## RECORDS FOR THE EXERCISE
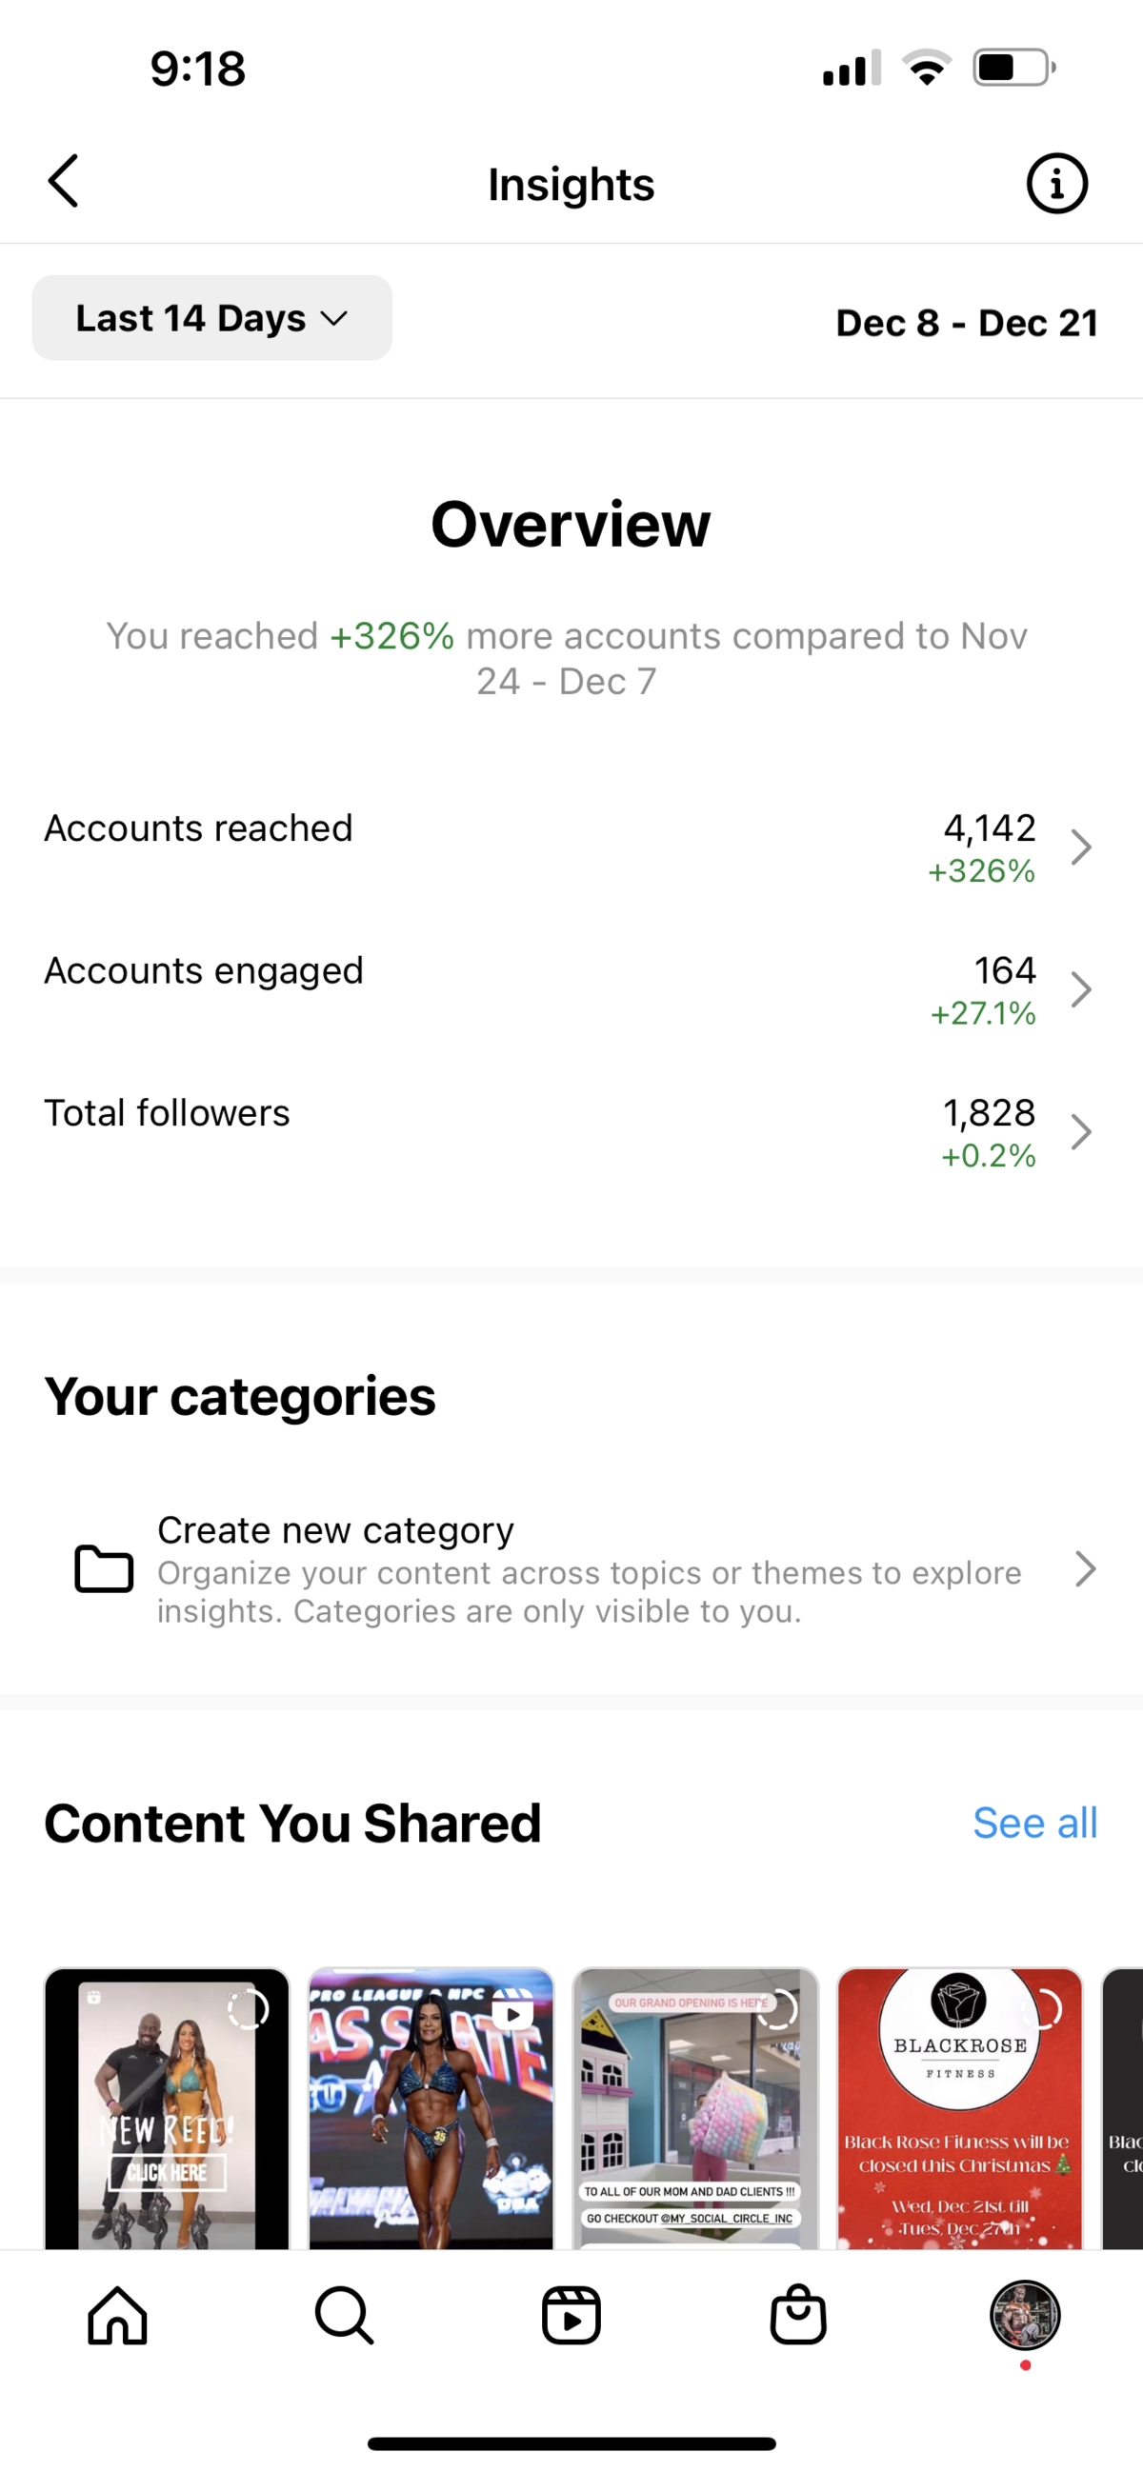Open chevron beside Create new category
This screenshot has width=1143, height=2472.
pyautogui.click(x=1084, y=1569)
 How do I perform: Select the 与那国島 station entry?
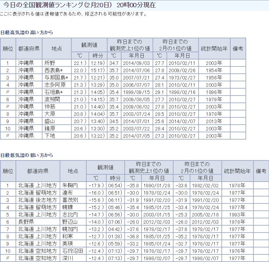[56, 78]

* * *

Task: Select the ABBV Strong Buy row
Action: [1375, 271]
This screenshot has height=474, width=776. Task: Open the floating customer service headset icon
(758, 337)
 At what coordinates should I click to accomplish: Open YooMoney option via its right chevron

---

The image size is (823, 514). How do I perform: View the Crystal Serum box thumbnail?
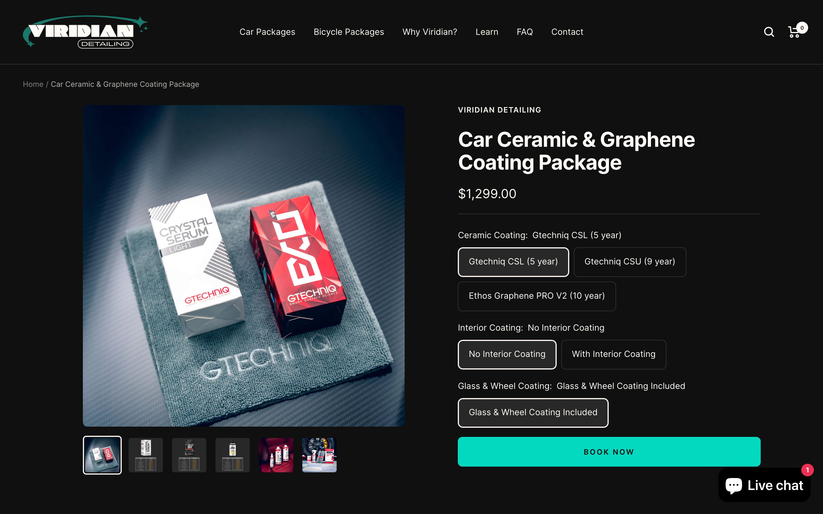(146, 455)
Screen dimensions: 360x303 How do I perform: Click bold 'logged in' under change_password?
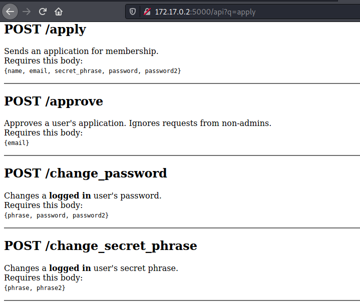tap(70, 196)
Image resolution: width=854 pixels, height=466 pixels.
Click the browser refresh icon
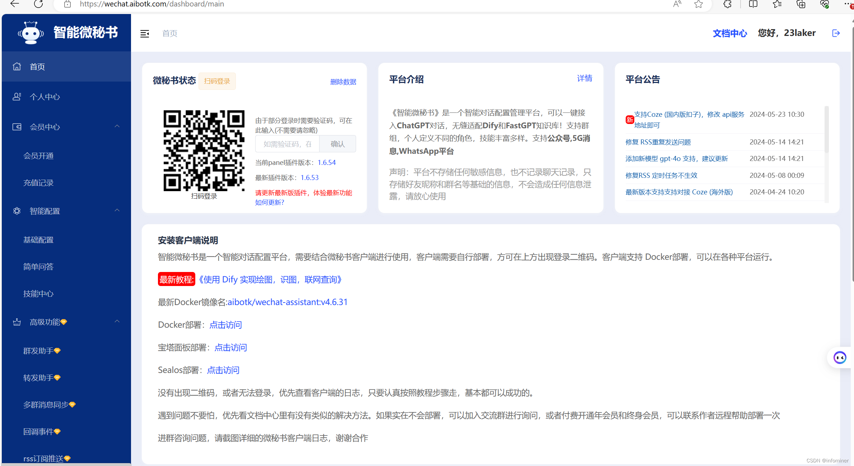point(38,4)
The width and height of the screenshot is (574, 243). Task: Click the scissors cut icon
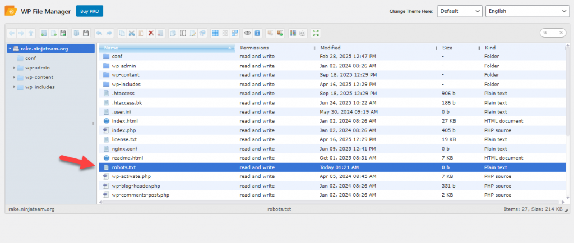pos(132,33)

## THE EXERCISE
Output as a JSON list of strings the entries from the line with "The image size" up to and including the line with "pos(132,33)", one string per line and with blank lines left out. Omit the pictures from your answer.

## EXERCISE RESULT
[
  "The image size is (823, 514). How do I perform: View the Crystal Serum box thumbnail?",
  "(146, 455)",
  "Screen dimensions: 360x303 How do I perform: Click bold 'logged in' under change_password?",
  "tap(70, 196)",
  "Image resolution: width=854 pixels, height=466 pixels.",
  "Click the browser refresh icon",
  "point(38,4)",
  "The width and height of the screenshot is (574, 243). Task: Click the scissors cut icon",
  "pos(132,33)"
]